Entre a história e a História inconfidentes



por Isadora Schwenck

Cecília Meireles, ao passear pelas ruas de Ouro Preto, Vila Rica e São João D’El Rei, sentiu as paredes pulsarem a História daqueles lugares. Ela própria explicou, na Conferência apresentada na Casa dos Contos, no 1º Festival de Ouro Preto, em 20 de abril de 1955 – que inclusive consta em algumas edições do “Romanceiro da Inconfidência” - por que decidiu não permanecer surda e alheia às vozes que ela escutava entre os monumentos históricos mineiros. Sentiu a necessidade de contar a essência da terra do “Libertas Quæ sera tamem”, ideal que parece simbolizar não somente Minas Gerais, mas também o Brasil. “Liberdade, ainda que tardia!”, os inconfidentes queriam gritar. Grito que não chegou a se concretizar, porém seus vestígios continuam a ecoar na História brasileira.

O "Romanceiro da Inconfidência", conjunto de oitenta e cinco poesias, narra história dessas Minas Gerais do século XVIII tingidas pelo ouro, pela ambição e movidas pela vontade compartilhada de serem livres. Queriam o direito de prosperar sem a intervenção de Portugal. 

“Liberdade, ainda que tardia”: essa era a vontade de uma elite letrada que era influenciada principalmente por Voltaire e Montesquieu e a independência norte americana. Porém, o que se percebe é que a Inconfidência Mineira foi um movimento menos regido pela liberdade política e ideológica do que pelos próprios interesses pessoais de seus membros. Tiradentes, até todo o movimento ser descoberto e desfeito, apenas obedecia às ordens dessa elite. A elevação do alferes a herói só ocorreu pela personalidade dele, que não denunciou os líderes do movimento e assumiu toda a culpa, motivo desconhecido até hoje. 

Com o “Romanceiro da Inconfidência” em uma mão e “A Devassa da Devassa – A Inconfidência Mineira: Brasil e Portugal (1750-1808)” em outra, enxergo todos os ingredientes que fazem da Inconfidência Mineira uma história tão importante de ser contada.
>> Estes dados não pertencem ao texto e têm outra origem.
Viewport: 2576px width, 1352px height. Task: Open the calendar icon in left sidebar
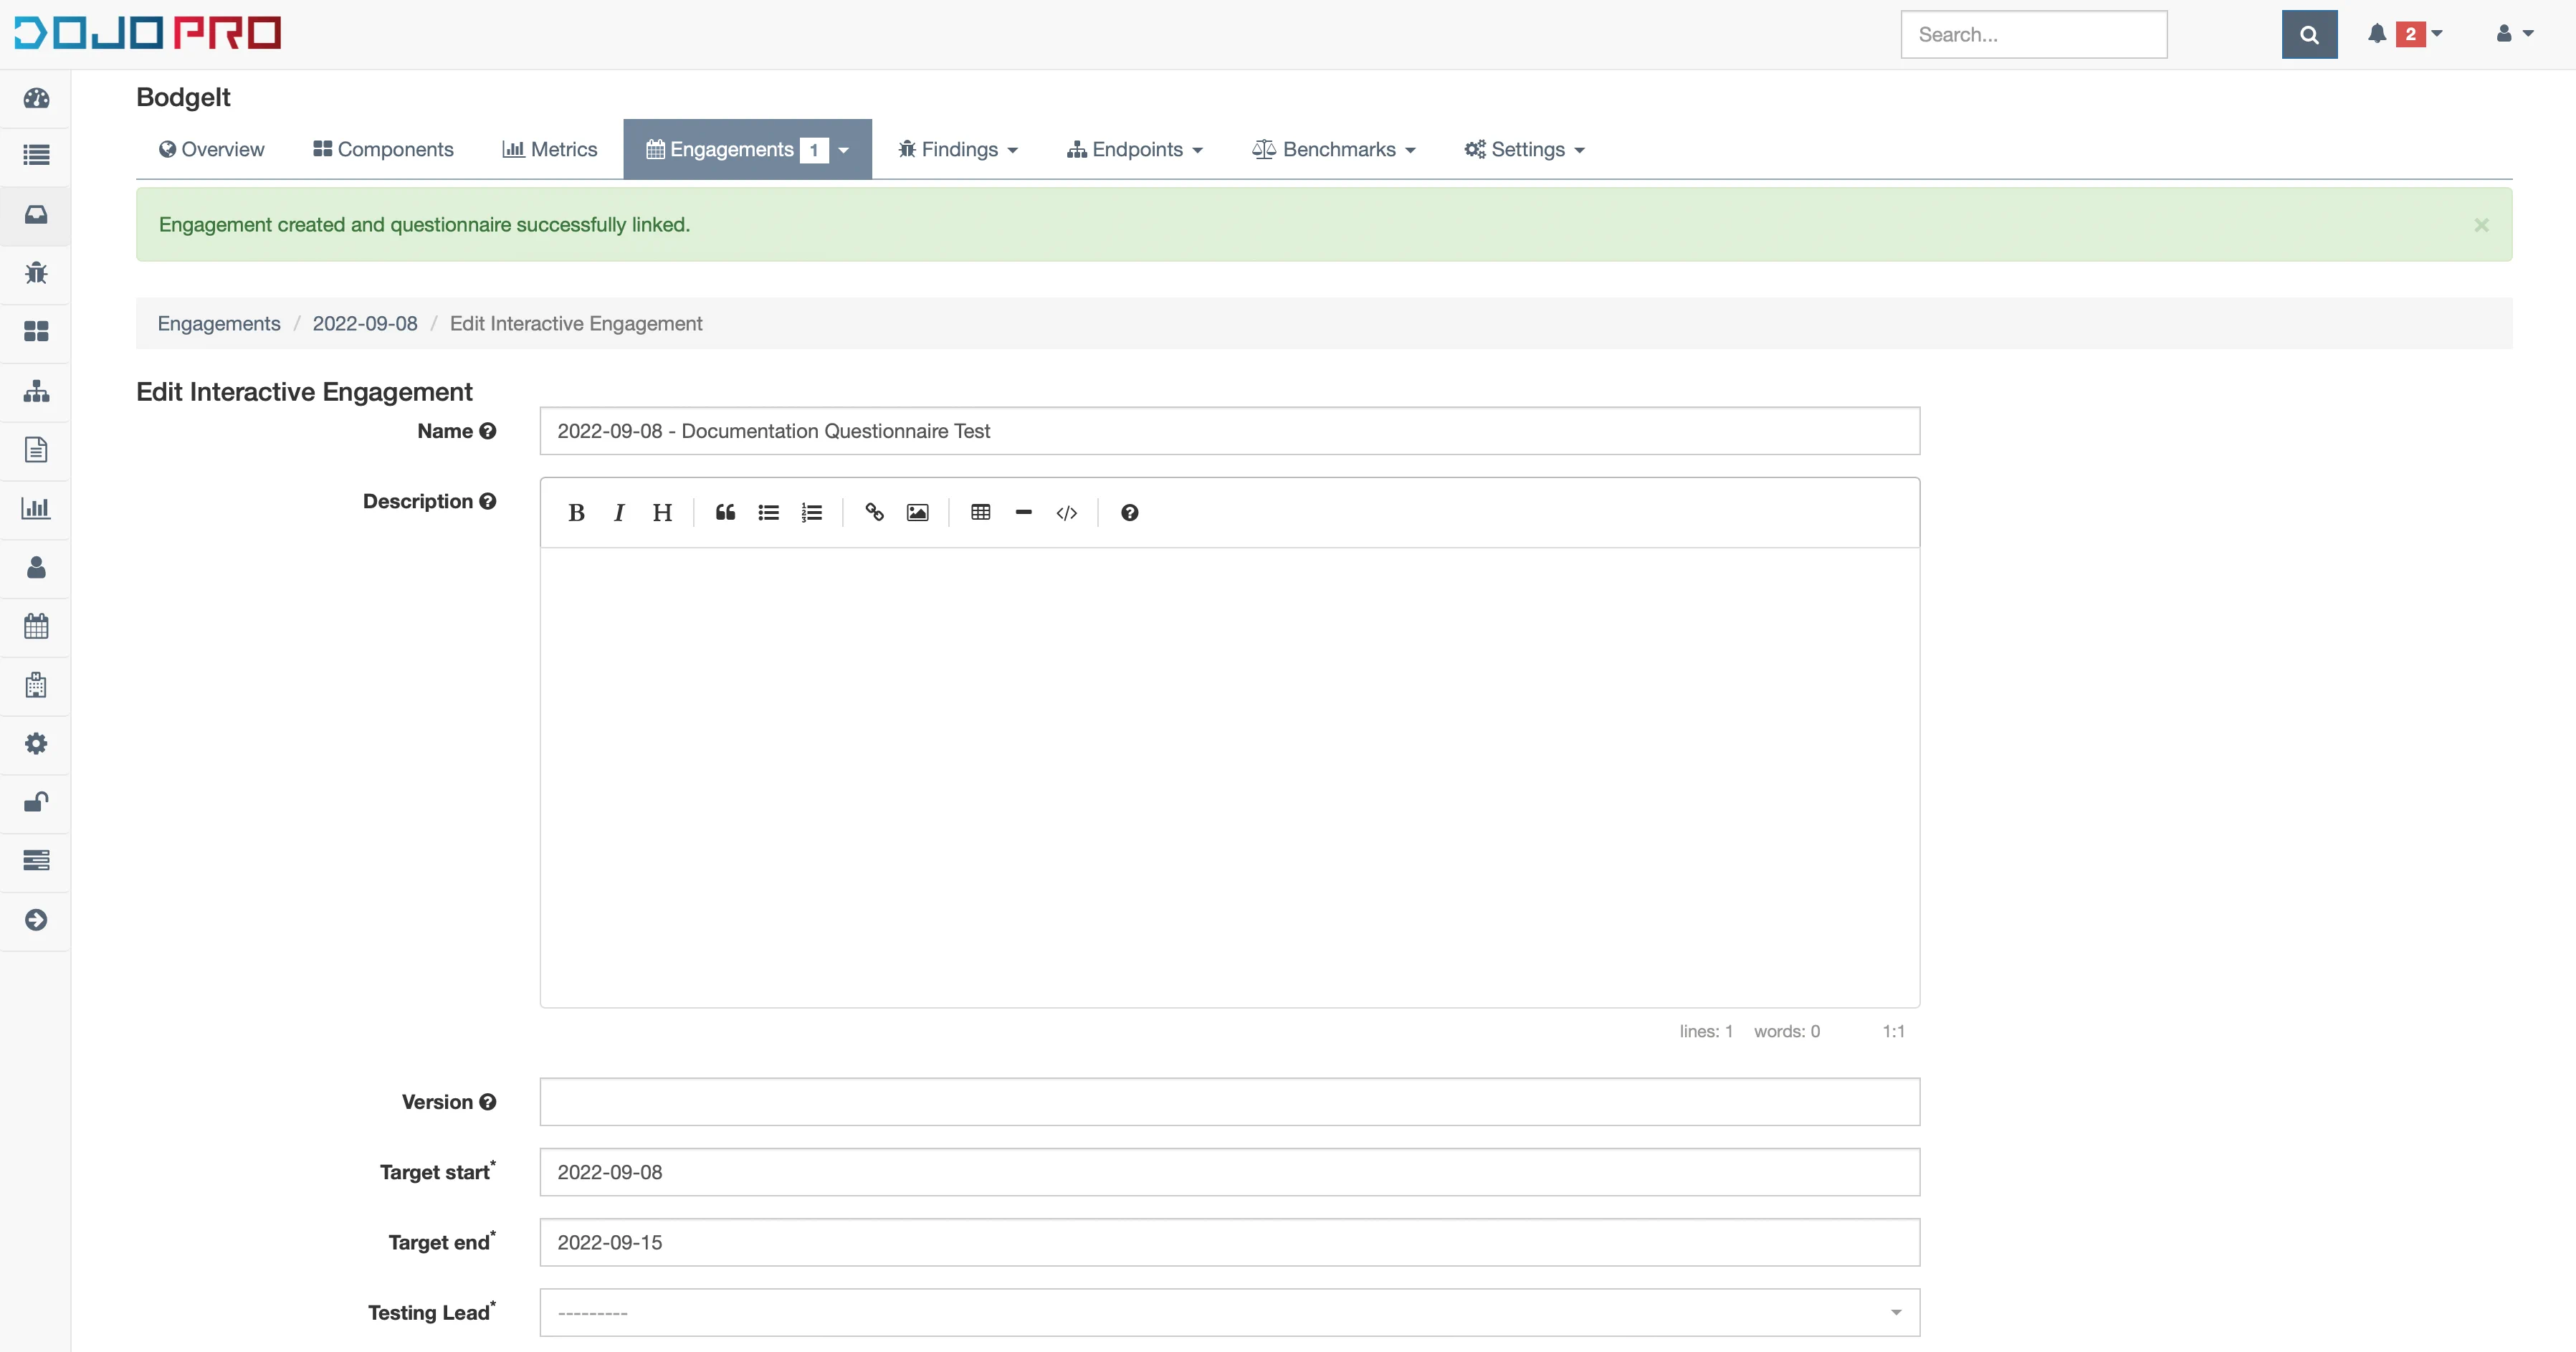36,627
A obra do brasilianista Kenneth Maxwell costura os fatos detalhadamente, partindo da situação político econômica de Portugal e chegando ao Brasil do ouro e da ambição, passando pelas origens da Inconfidência e seu declínio, fechando no crescimento da produção açucareira brasileira. 

A poesia de Cecília Meireles, por outro lado, constrói com sentimento, narrativa e lirismo a história do povo brasileiro, misturando a verdade histórica à aura das tradições e da lenda. Assim, esquadrinho essa poesia de cunho social, resgatando Cecília do cenário literário brasileiro e aprendendo a perceber como se constrói um romanceiro – percepção que contribui para a consolidação de uma cidadania.
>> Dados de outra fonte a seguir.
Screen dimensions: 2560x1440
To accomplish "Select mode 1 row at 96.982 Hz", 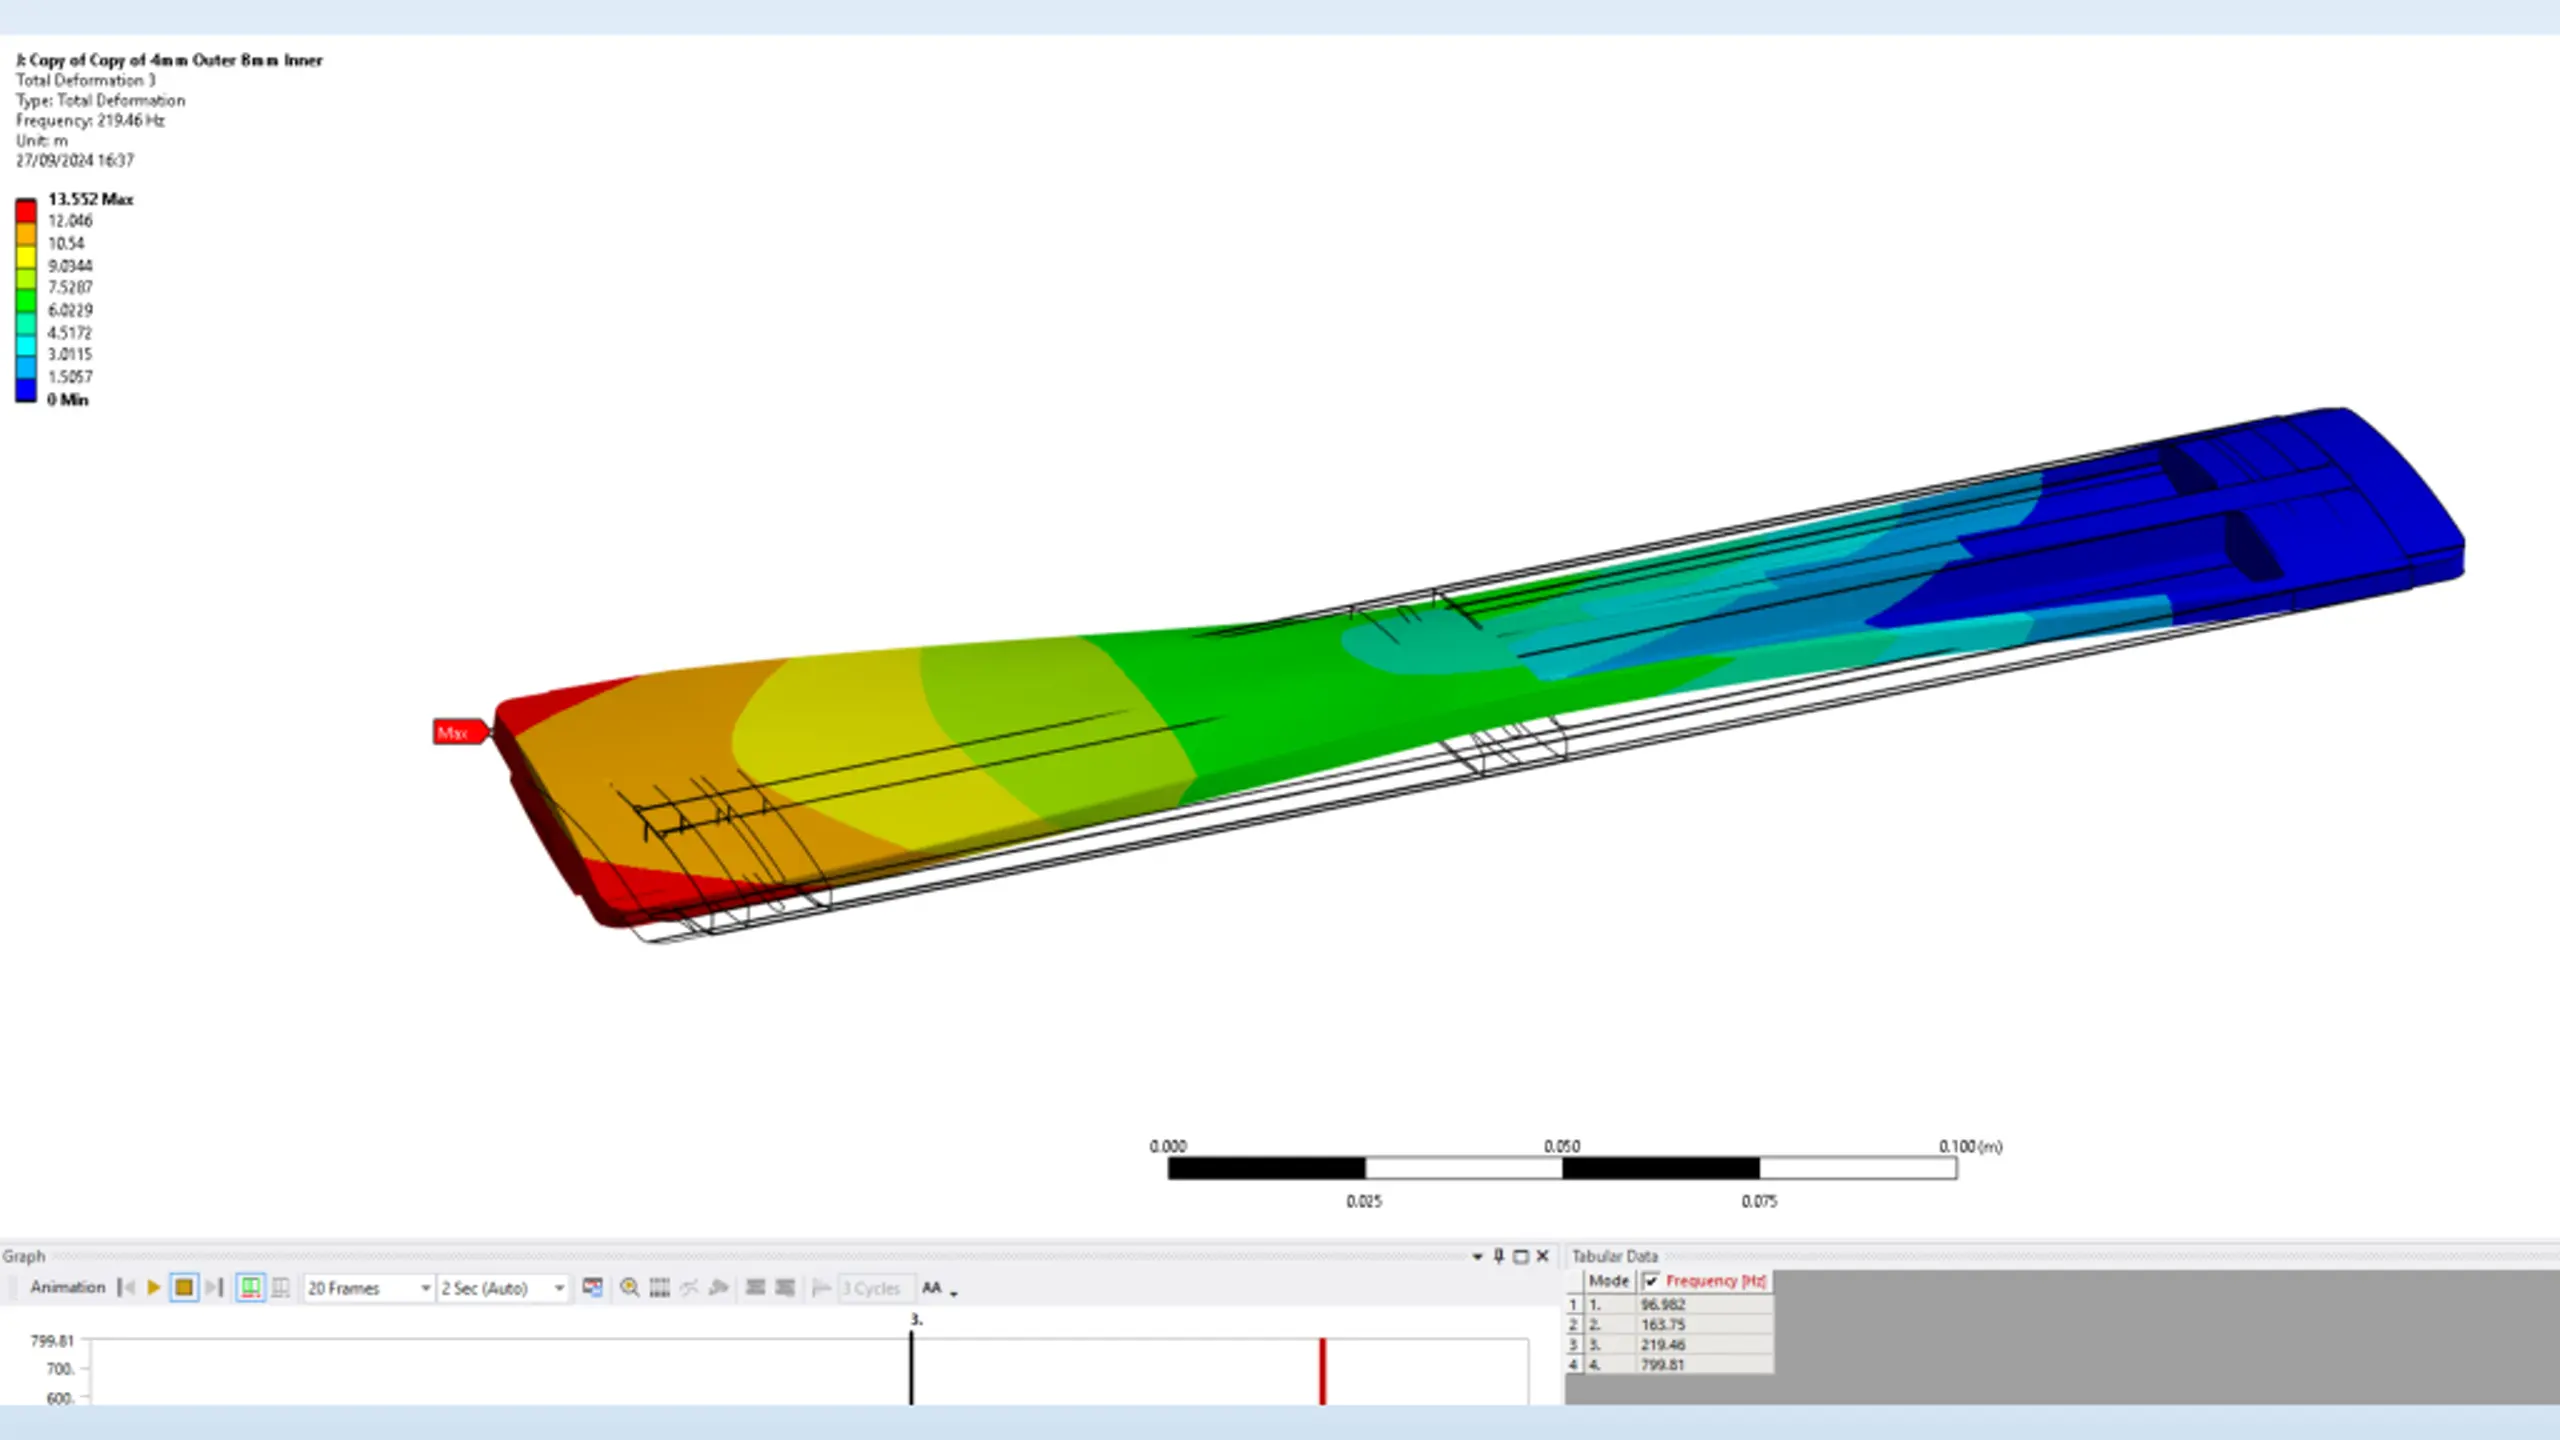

Isadora Schwenck cursa Tradução e, no PET, faz uma pesquisa sobre o Romanceiro da Inconfidência, de Cecília Meireles, orientada pela professora Eliana Yunes.

Obras de referência:
MAXWELL, Keneth. A devassa da devassa: A Inconfidência Mineira: Brasil e Portugal (1750-1808). 2 ed. Rio de Janeiro: Paz e Terra, 1978.
MEIRELES, Cecília. Romanceiro da Inconfidência. 2 ed. Rio de Janeiro: Nova fronteira, 1989.